RECORDS SHOWN START

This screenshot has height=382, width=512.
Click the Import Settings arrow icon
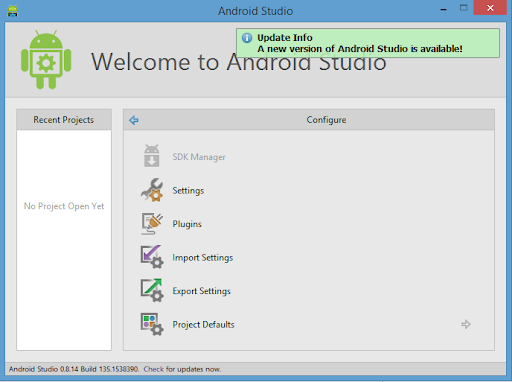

RECORDS SHOWN END
RECORDS SHOWN START

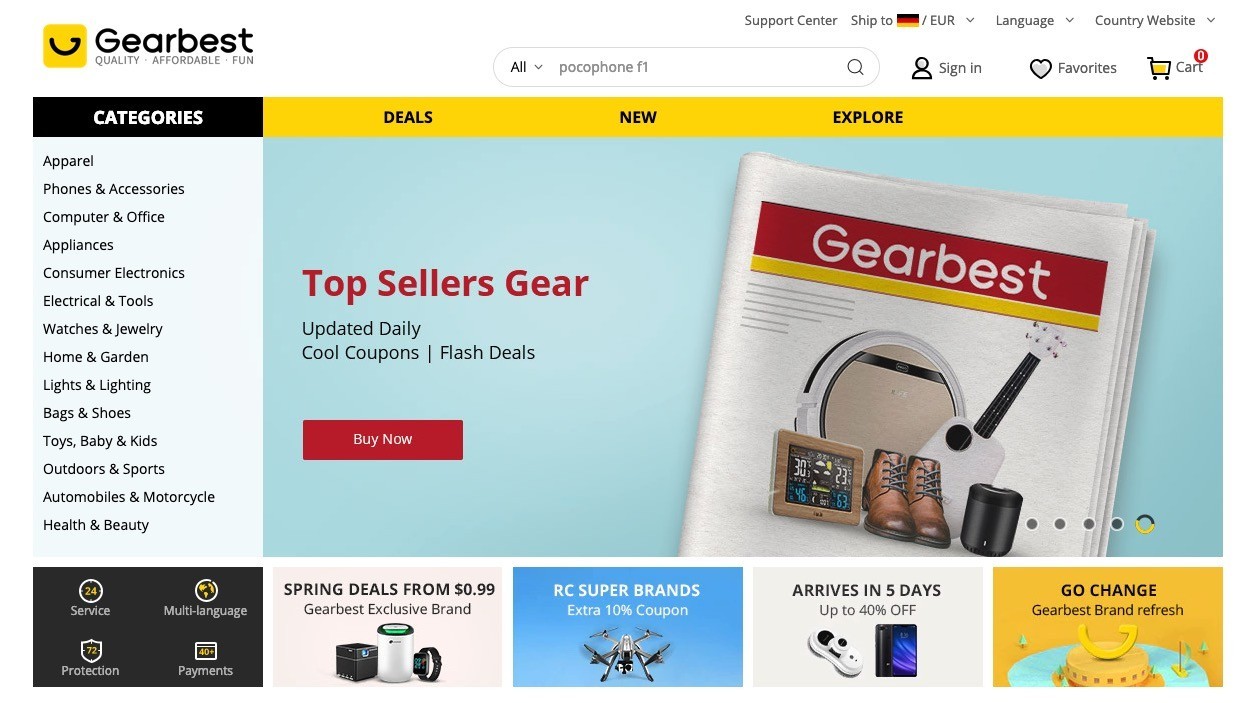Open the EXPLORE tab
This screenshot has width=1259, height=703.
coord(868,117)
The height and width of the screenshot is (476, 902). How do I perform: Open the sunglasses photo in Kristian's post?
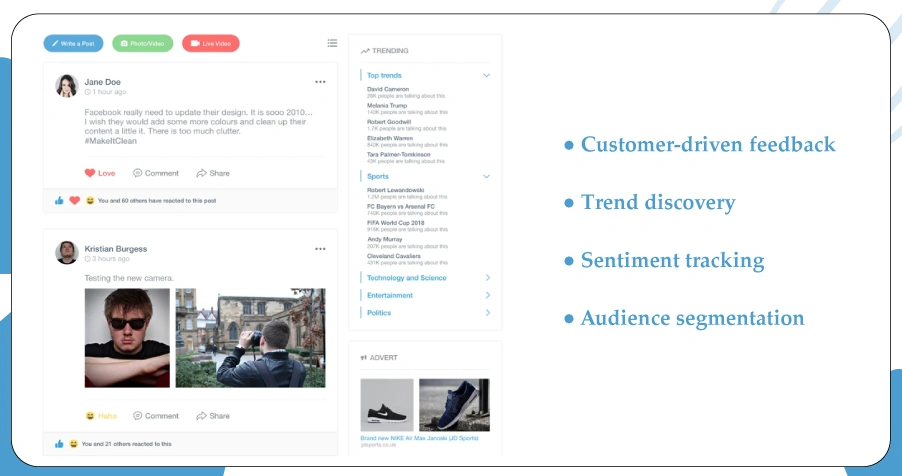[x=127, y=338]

RECORDS SHOWN END

> _ABOUT THIS TASK_:
What are the lines, exactly as written above, from the line with "This screenshot has height=382, width=512." to the line with "Click the Import Settings arrow icon", both included? Output only those.

> _ANSWER TO THE PROBLEM_:
This screenshot has height=382, width=512.
Click the Import Settings arrow icon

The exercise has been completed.